Gus Staquf pun juga telah melalui laku tirakat amat lama. Baik saat masih belajar sampai setelah ia memimpin perahu besar dengan ratusan juta ummat.
Dalam tirakatnya itu, ia yakin jika ditakdirkan untuk memimpin NU dalam lintasan masa. Yakin bahwa NU didirikan Hadratus Syaikh Hasyim Asyari sebagai organisasi yang akan menentukan peradaban dunia.

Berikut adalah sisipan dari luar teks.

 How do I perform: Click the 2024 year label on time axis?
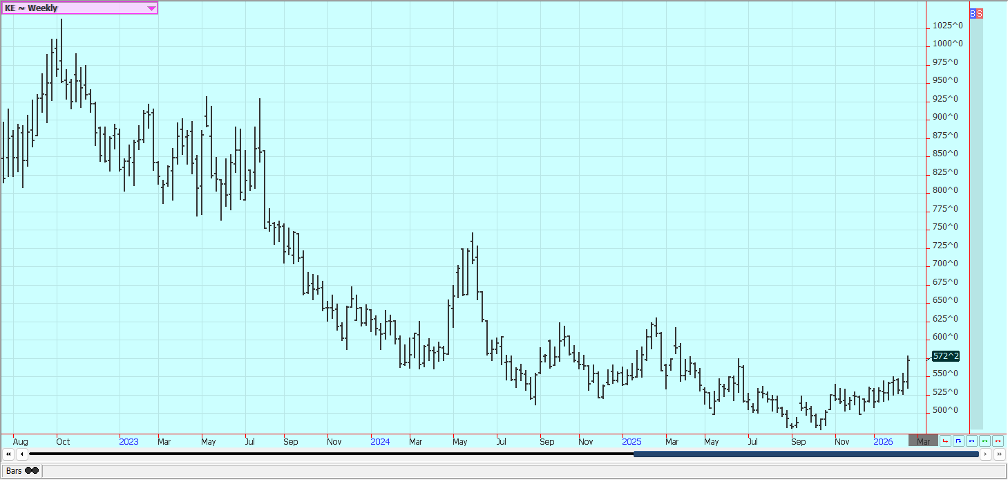(379, 440)
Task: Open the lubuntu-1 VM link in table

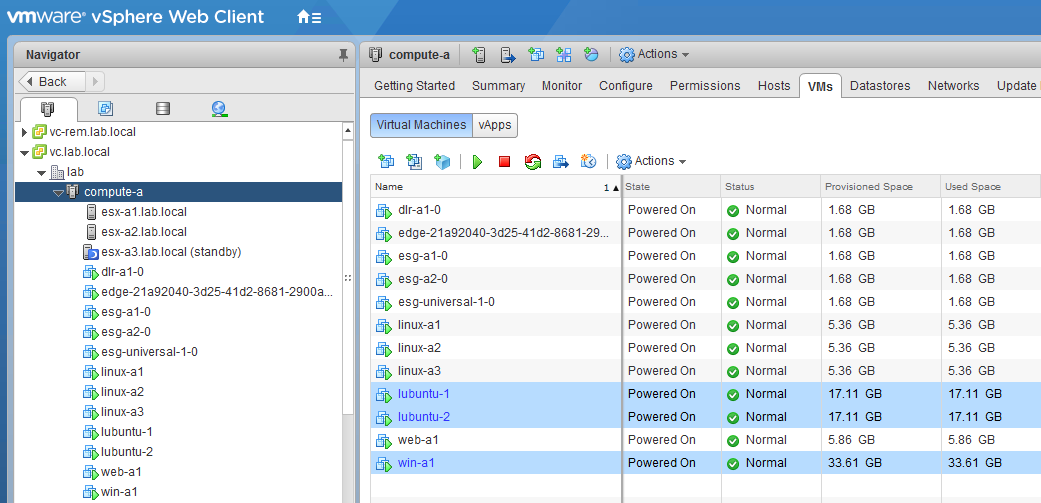Action: (423, 394)
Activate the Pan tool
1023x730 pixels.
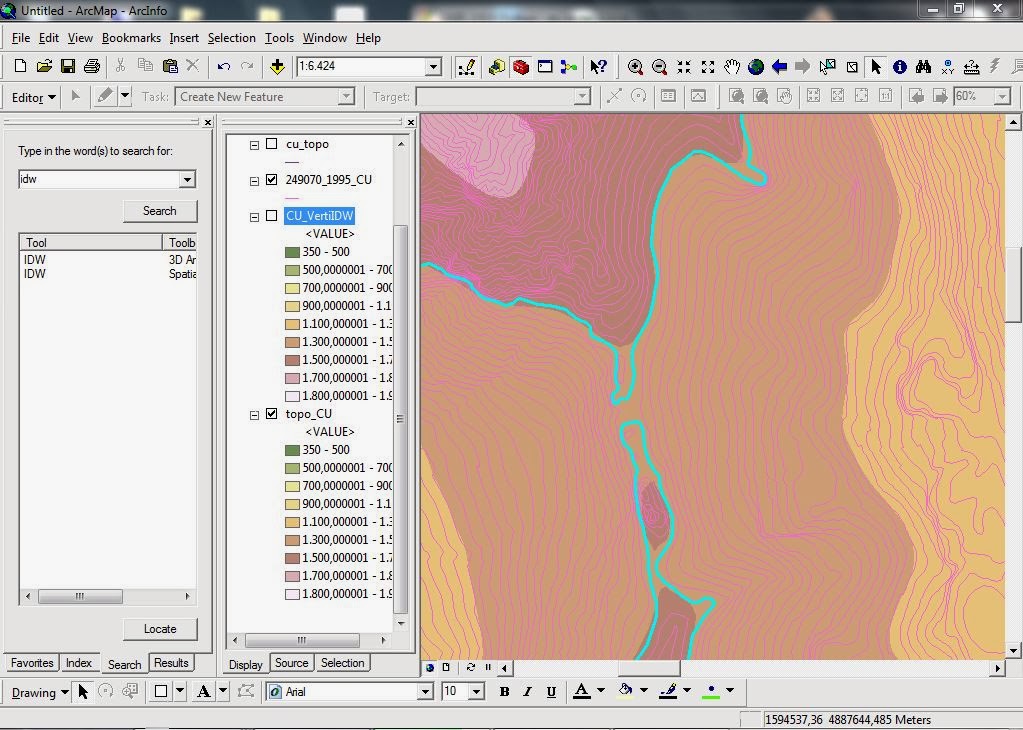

Ia menjadi pemimpin NU yang punya keyakinan diri melebihi Gus Dur. Ia menjadi nakhoda para ulama dengan kalkulasi politik melebihi KH Idham Chalid. Dan ia layak memimpin NU di awal abad kedua perjalanan Ormas Islam ini.

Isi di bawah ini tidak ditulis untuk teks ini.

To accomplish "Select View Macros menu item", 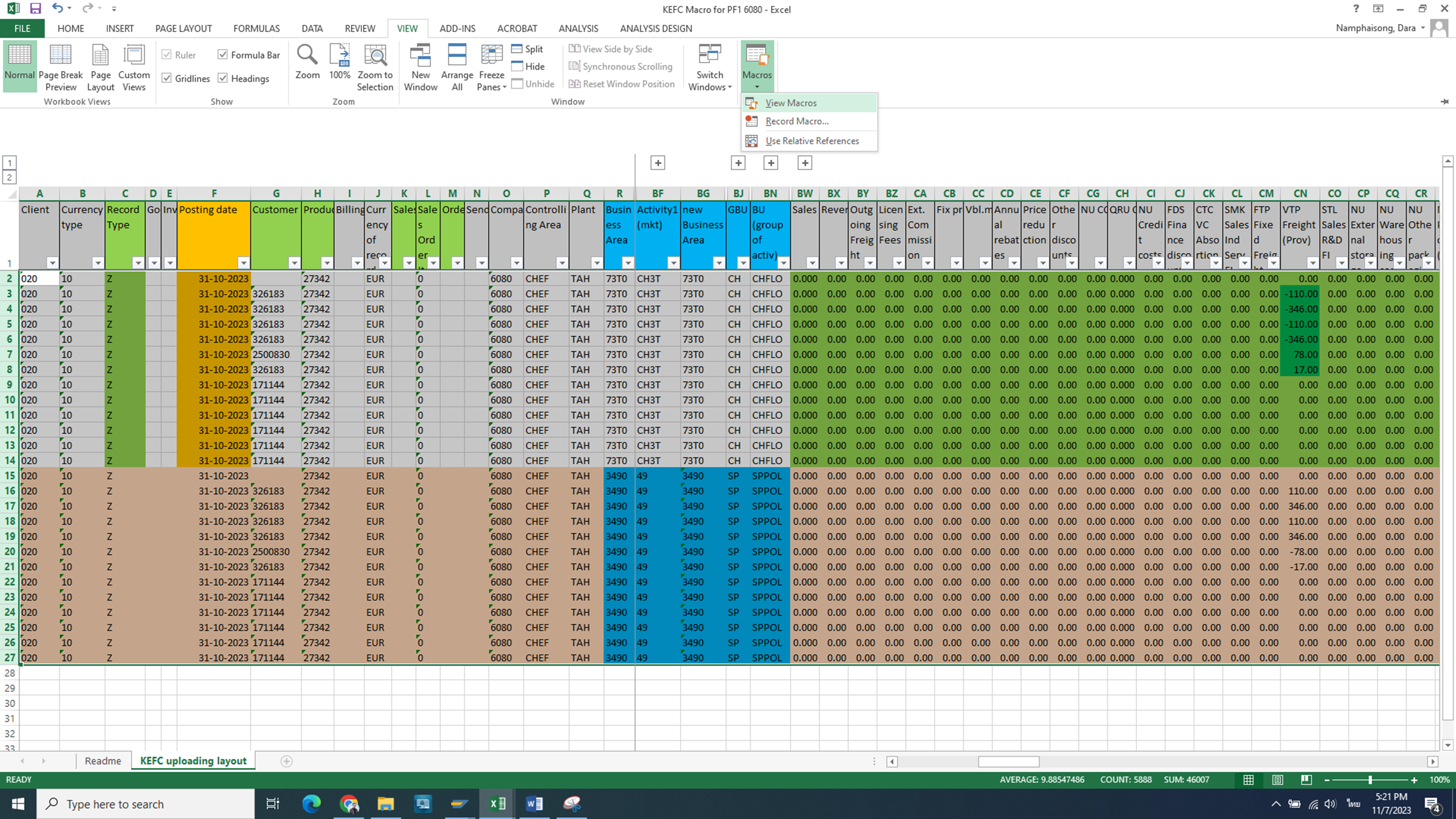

Di luar dugaan pula, Rais Aam Kiai Miftahul Achyar yang menyampaikan pidato iftitah sebelumnya juga tampil dengan sangat kuat. Memberi landasan moril bagi Gus Staquf berikutnya.

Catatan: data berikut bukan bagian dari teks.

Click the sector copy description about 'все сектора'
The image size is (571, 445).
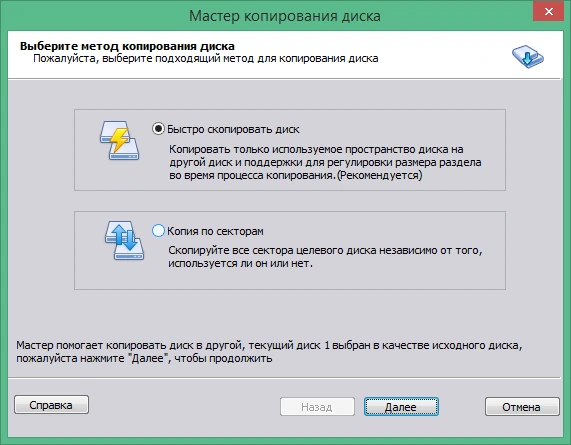click(x=325, y=257)
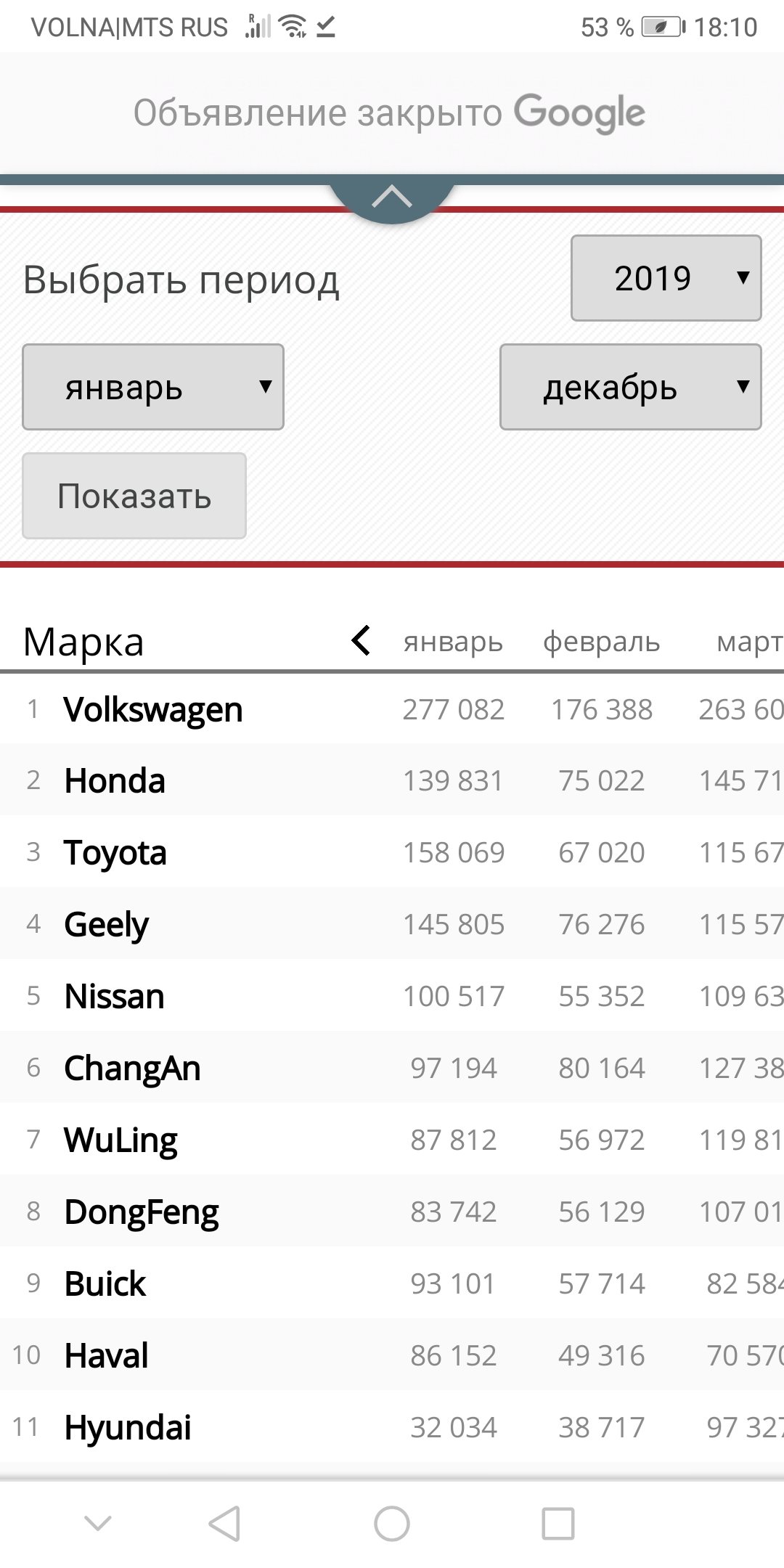
Task: Open the 2019 year dropdown
Action: (666, 278)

Kiai yang berhidmah dari NU Jawa Timur ini juga menyampaikan pidato dengan amat kuat. Lancar, runtut dan pesan yang jelas. Hari itu, Kiai Mif –demikian biasa dipanggil– tidak seperti kiai sehari-hari sebelumnya.
Orkestra shalawat asyghil membuat penutup perhelatan harlah seabad NU makin haru biru. Menjadikan perhelatan ini tidak tampak sebagai hura-hura. Membuat perhelatan ini sebagai laku spiritual yang mengaduk emosi siapa saja yang masih mempunyai hati.
Shalawat yang diyakini kaum Nahdliyin sebagai doa terhindar dari kedzaliman ini membikin air mata mengalir. Mengaduk-aduk rasa, antara kepasrahan dan spirit untuk bekerja lebih cerdas, lebih keras, dan lebih ikhlas. Seperti pesan kuat yang disampaikan Gus Yahya Staquf
Shalawat ini dilantunkan empat anak pemenang lomba. Dua dari keempat anak itu penyandang disabilitas. Keduanya dikaruniai Tuhan tidak bisa melihat. Keempat anak itu adalah Azzam Mukjizat, Majda, Sayed Syauqi Alaidrus, dan Yasmin Najma.
Dari mereka, lantunan Shalawat Asyghil menghipnotis jutaan orang yang mendengarkan. Mereka memiliki suara jernih ketika melantunkan pujiannya atas Nabi. Kebeningan suara dan hati keempat anak ini klop dengan aransemen yang syahdu dan apik karya Addie MS.
Tak ada karya yang mampu membuat menangis banyak orang tanpa diciptakan melalui hati. Apalagi terkait musik religi. Rupanya ini yang terjadi pada pimpinan Twilite Orchestra.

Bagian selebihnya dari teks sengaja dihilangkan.